» **To do**
Scan the listing for the word "Surfboard" and report every line that contains it.
————
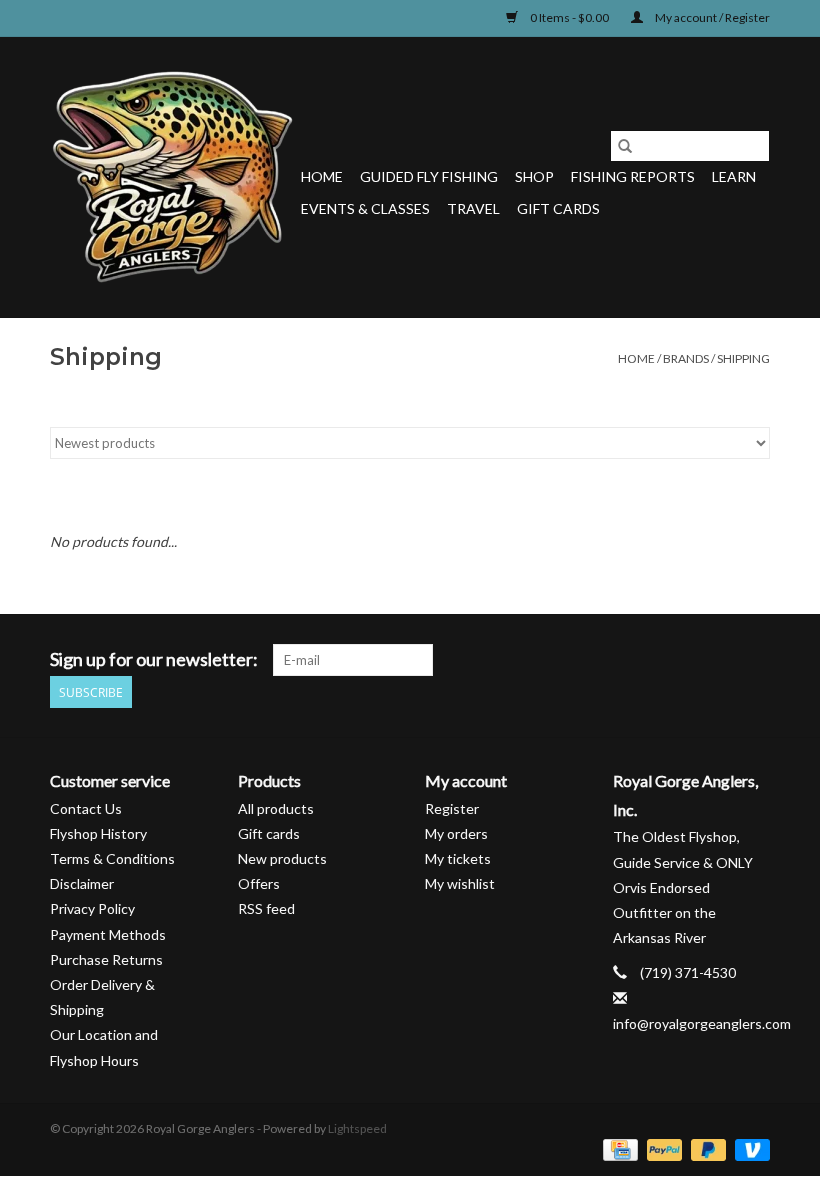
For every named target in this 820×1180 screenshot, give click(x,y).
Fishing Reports (633, 176)
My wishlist (460, 883)
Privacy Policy (92, 908)
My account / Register (711, 17)
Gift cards (558, 208)
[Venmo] (749, 1148)
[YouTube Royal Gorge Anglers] (719, 660)
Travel (473, 208)
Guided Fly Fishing (429, 176)
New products (282, 858)
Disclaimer (82, 883)
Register (452, 808)
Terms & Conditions (112, 858)
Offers (259, 883)
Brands (686, 358)
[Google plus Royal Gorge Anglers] (684, 660)
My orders (456, 833)
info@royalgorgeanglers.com (702, 1023)
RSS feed (266, 908)
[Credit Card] (617, 1148)
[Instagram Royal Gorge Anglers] (754, 660)
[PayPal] (662, 1148)
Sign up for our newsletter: (154, 659)
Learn (734, 176)
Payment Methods (108, 934)
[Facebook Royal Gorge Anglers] (614, 660)
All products (276, 808)
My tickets (458, 858)
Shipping (743, 358)
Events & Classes (365, 208)
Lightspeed (357, 1128)
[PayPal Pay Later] (706, 1148)
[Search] (625, 146)
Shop (534, 176)
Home (322, 176)
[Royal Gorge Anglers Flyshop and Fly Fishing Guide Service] (172, 177)
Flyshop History (98, 833)
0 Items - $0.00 (569, 17)
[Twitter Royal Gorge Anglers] (649, 660)
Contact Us (86, 808)
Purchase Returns (106, 959)
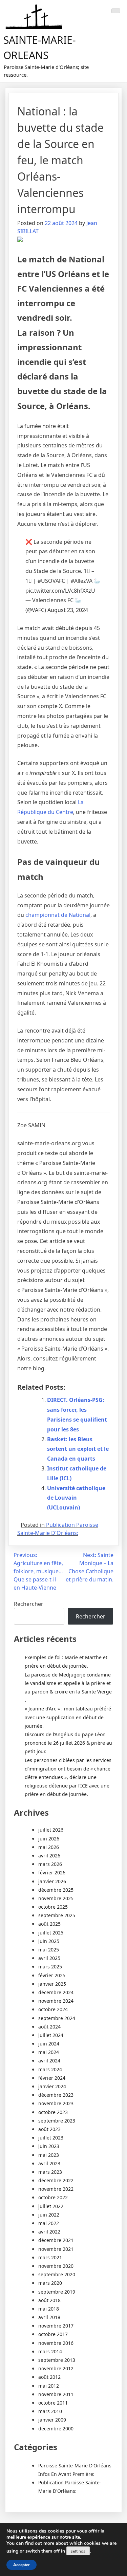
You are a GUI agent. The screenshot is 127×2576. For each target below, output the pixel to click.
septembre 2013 (56, 2360)
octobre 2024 (53, 2009)
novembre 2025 (55, 1898)
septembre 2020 (56, 2274)
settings (78, 2551)
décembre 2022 (55, 2180)
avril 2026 (49, 1855)
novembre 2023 (55, 2103)
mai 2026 (48, 1847)
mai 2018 (48, 2308)
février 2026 (51, 1872)
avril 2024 (49, 2060)
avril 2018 (49, 2317)
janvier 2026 (52, 1881)
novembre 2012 (55, 2368)
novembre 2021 (55, 2249)
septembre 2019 (56, 2291)
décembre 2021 (55, 2240)
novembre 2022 (55, 2189)
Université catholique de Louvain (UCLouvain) (76, 1498)
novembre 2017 (55, 2325)
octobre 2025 (53, 1907)
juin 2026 (48, 1838)
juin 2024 (48, 2043)
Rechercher (28, 1604)
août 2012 (49, 2377)
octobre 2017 (53, 2334)
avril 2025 (49, 1958)
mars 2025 (50, 1966)
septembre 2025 (56, 1915)
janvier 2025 (52, 1984)
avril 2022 (49, 2231)
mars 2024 (50, 2069)
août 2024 (49, 2026)
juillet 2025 (50, 1932)
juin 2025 (48, 1941)
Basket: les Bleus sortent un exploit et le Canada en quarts (78, 1449)
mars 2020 (50, 2283)
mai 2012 (48, 2386)
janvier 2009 (52, 2419)
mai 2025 (48, 1949)
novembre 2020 (55, 2266)
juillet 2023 (50, 2137)
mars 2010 (50, 2411)
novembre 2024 (55, 2001)
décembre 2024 (55, 1992)
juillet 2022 (50, 2206)
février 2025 (51, 1975)
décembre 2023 (55, 2095)
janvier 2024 (52, 2086)
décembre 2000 (55, 2428)
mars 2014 (50, 2351)
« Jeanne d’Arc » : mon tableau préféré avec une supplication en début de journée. (68, 1717)
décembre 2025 (55, 1890)
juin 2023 (48, 2146)
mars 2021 (50, 2257)
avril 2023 (49, 2163)
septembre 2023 (56, 2120)
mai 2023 (48, 2155)
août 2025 (49, 1924)
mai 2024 (48, 2052)
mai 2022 (48, 2223)
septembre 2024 (56, 2018)
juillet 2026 (50, 1830)
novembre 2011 (55, 2394)
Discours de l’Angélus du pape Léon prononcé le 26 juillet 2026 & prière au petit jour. (68, 1743)
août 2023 (49, 2129)
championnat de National (57, 915)
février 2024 (51, 2078)
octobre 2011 (53, 2402)
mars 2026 (50, 1864)
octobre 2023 (53, 2112)
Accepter (21, 2565)
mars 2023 (50, 2172)
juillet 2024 (50, 2035)
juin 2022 (48, 2214)
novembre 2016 (55, 2343)
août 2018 (49, 2300)
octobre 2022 (53, 2197)
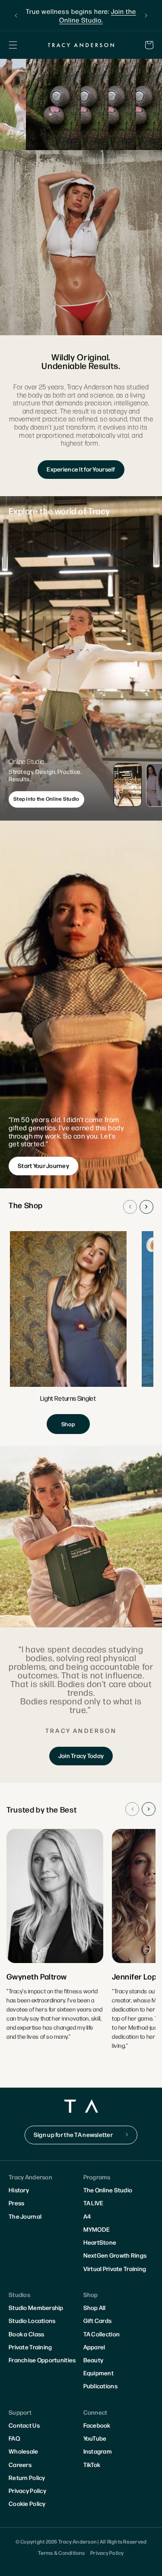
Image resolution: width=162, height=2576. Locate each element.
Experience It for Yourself (81, 469)
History (19, 2190)
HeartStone (100, 2242)
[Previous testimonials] (132, 1809)
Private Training (30, 2347)
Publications (100, 2386)
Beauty (93, 2360)
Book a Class (26, 2334)
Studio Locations (32, 2320)
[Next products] (146, 1207)
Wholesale (23, 2451)
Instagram (97, 2451)
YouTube (95, 2438)
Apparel (94, 2347)
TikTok (92, 2464)
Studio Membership (36, 2307)
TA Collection (101, 2334)
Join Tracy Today (81, 1755)
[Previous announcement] (15, 15)
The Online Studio (108, 2190)
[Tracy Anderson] (81, 44)
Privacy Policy (27, 2490)
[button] (12, 45)
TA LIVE (93, 2203)
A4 (87, 2216)
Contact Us (24, 2425)
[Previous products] (130, 1207)
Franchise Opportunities (42, 2360)
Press (16, 2203)
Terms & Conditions (61, 2553)
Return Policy (27, 2477)
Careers (20, 2464)
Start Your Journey (43, 1165)
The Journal (25, 2216)
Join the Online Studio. (97, 15)
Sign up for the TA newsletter (73, 2134)
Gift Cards (97, 2320)
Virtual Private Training (114, 2268)
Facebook (97, 2425)
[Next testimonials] (149, 1809)
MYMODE (96, 2229)
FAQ (14, 2438)
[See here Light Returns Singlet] (68, 1332)
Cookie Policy (27, 2503)
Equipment (98, 2373)
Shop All (94, 2307)
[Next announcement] (146, 15)
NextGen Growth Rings (115, 2255)
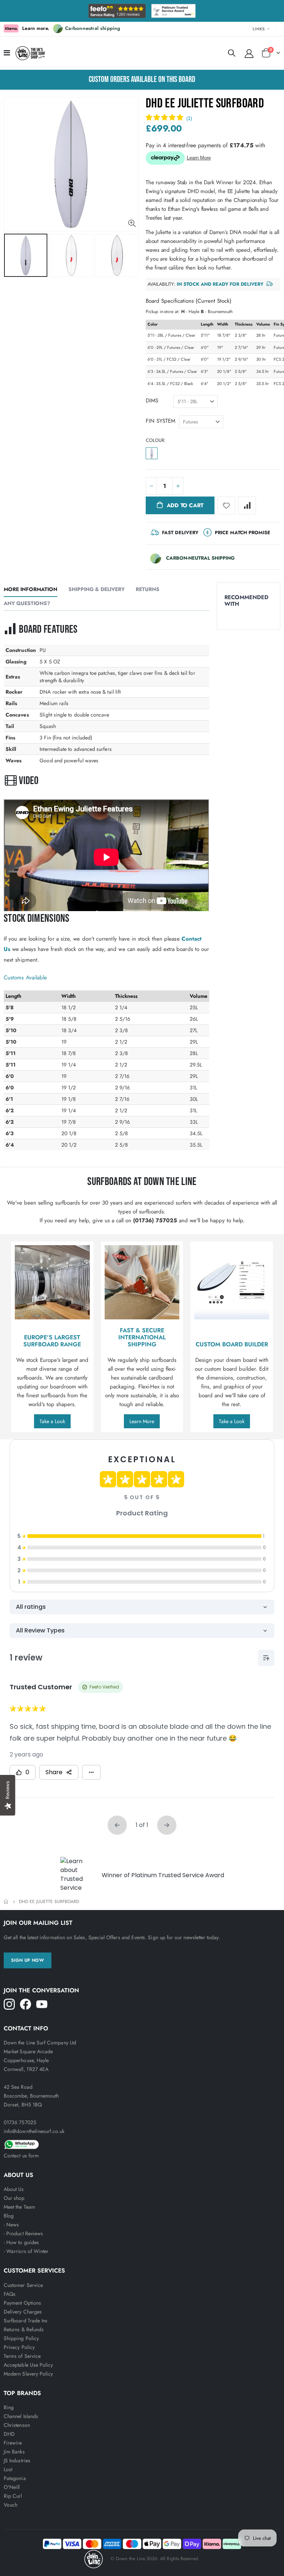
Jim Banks (14, 2451)
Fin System (160, 421)
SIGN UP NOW (27, 1960)
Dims (152, 400)
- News (11, 2224)
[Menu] (7, 53)
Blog (9, 2215)
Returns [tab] (147, 589)
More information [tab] (30, 589)
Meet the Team (19, 2207)
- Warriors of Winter (26, 2251)
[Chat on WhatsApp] (142, 2143)
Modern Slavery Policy (28, 2373)
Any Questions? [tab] (27, 603)
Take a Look (52, 1421)
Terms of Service (22, 2356)
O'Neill (12, 2487)
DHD (9, 2434)
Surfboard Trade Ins (25, 2320)
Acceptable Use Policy (28, 2365)
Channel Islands (21, 2416)
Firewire (13, 2442)
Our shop (14, 2198)
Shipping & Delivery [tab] (96, 589)
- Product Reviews (23, 2233)
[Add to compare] (247, 505)
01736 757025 (20, 2122)
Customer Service (23, 2285)
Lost (8, 2469)
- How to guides (21, 2242)
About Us (14, 2189)
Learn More (141, 1421)
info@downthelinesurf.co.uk (34, 2131)
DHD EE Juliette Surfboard (205, 103)
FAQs (10, 2294)
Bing (9, 2407)
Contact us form (21, 2155)
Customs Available (25, 977)
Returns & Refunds (24, 2329)
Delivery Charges (23, 2311)
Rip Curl (13, 2496)
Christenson (17, 2425)
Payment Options (22, 2303)
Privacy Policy (19, 2347)
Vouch (10, 2504)
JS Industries (17, 2460)
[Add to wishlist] (226, 505)
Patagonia (15, 2478)
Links (259, 29)
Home (6, 1901)
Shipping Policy (21, 2338)
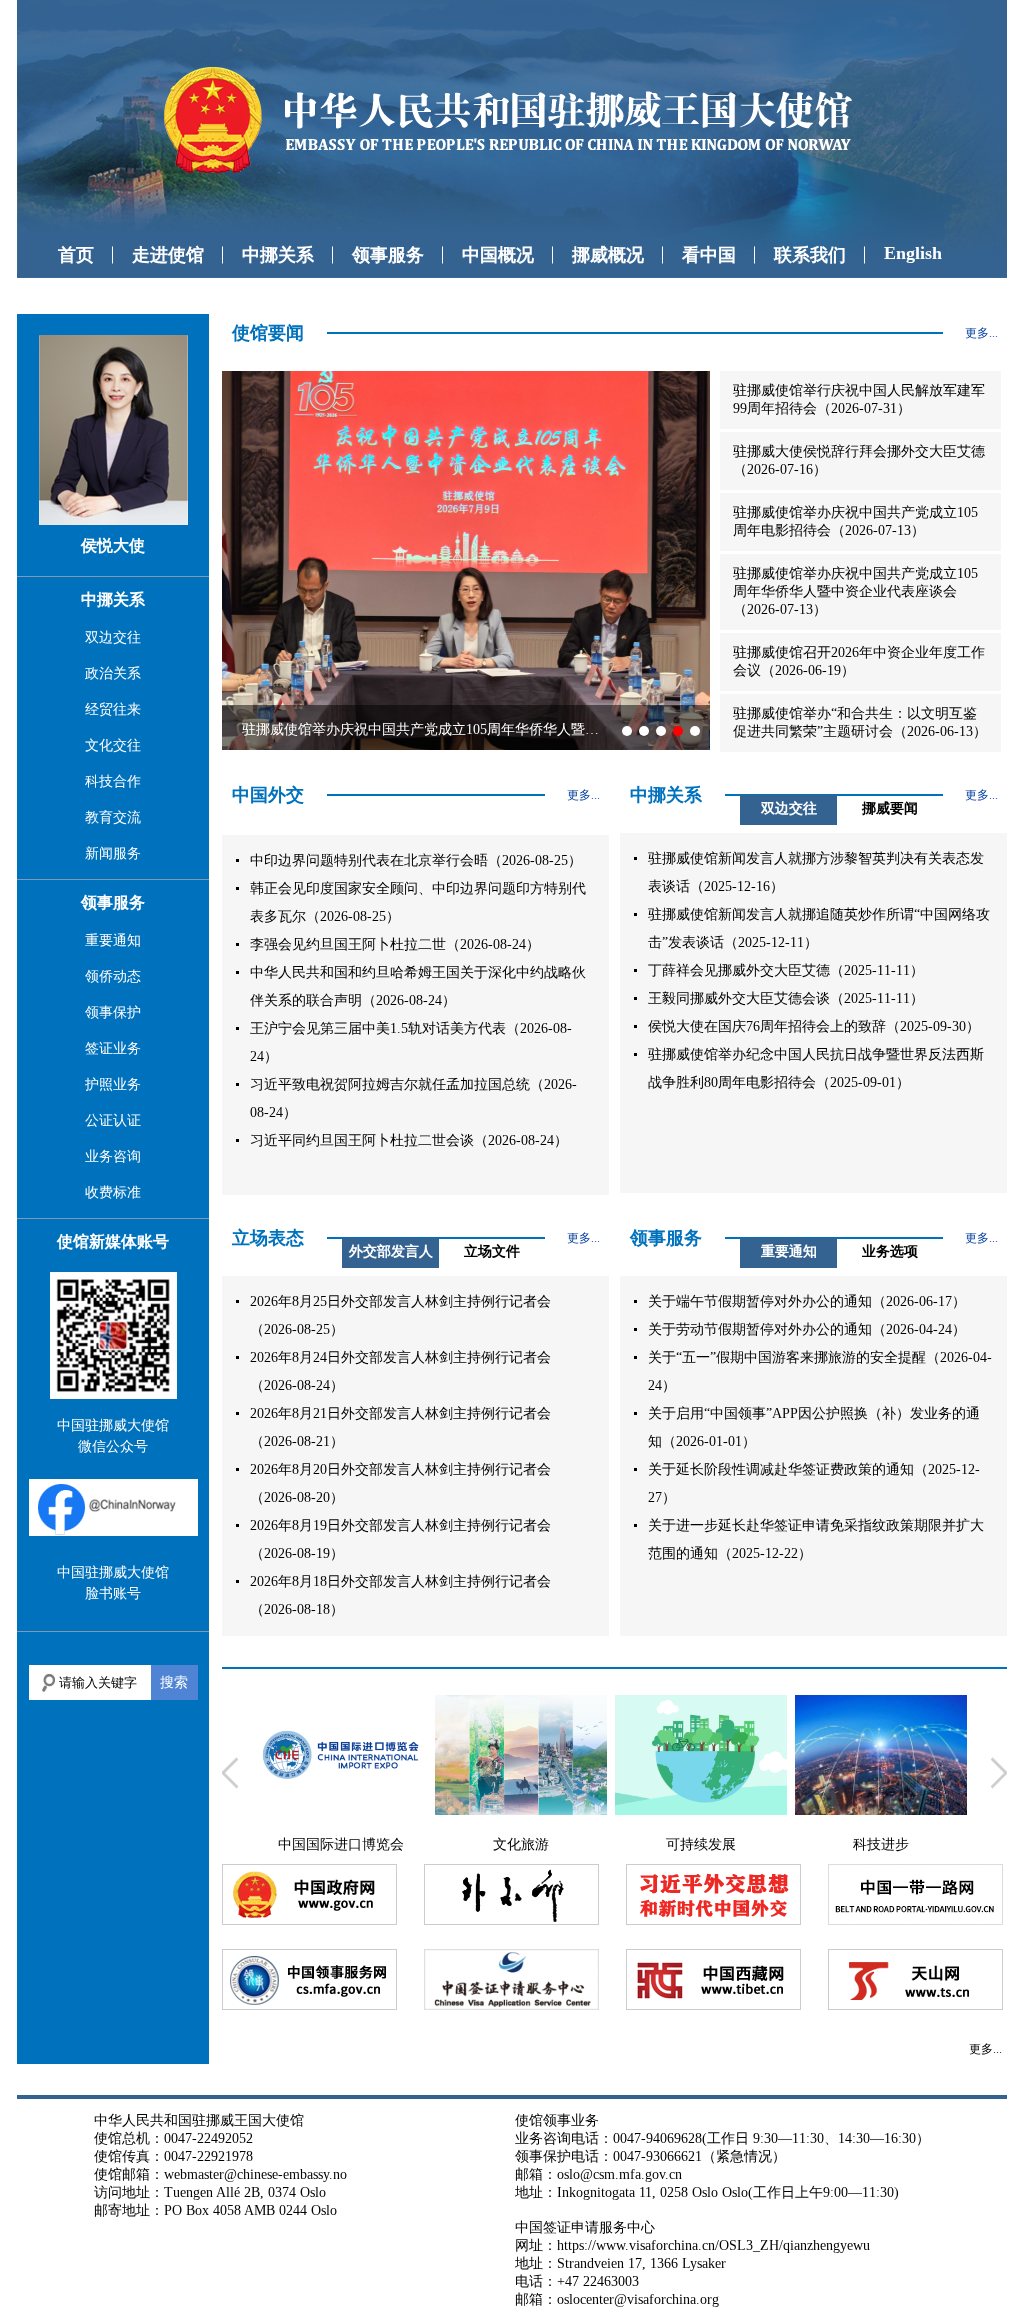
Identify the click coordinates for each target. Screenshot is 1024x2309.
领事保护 (113, 1012)
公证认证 (113, 1120)
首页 (76, 255)
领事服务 (388, 255)
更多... (981, 333)
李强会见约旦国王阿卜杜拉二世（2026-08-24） (395, 944)
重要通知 (113, 940)
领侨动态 (113, 976)
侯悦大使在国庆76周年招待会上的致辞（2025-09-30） (814, 1026)
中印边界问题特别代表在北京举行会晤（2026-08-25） (416, 860)
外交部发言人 (391, 1251)
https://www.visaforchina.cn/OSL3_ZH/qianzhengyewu (713, 2245)
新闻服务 (113, 853)
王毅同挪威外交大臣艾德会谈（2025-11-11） (786, 998)
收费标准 (113, 1192)
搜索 (174, 1682)
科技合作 (113, 781)
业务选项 (890, 1251)
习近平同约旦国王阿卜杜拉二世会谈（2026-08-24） (409, 1140)
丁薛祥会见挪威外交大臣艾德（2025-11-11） (786, 970)
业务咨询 (113, 1156)
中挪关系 (278, 255)
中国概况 (498, 255)
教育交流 (113, 817)
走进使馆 (168, 255)
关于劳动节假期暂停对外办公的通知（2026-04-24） (807, 1329)
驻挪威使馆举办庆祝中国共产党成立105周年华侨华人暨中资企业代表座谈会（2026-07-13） (855, 591)
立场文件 (492, 1251)
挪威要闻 (890, 808)
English (913, 253)
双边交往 (113, 637)
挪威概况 (608, 255)
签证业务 (113, 1048)
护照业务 (113, 1084)
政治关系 (113, 673)
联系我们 (810, 255)
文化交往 (113, 745)
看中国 (709, 255)
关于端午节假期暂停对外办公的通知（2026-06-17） (807, 1301)
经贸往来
————
» **Written reply**
Surfboard Trade Ins (25, 2320)
DHD EE Juliette Surfboard (205, 103)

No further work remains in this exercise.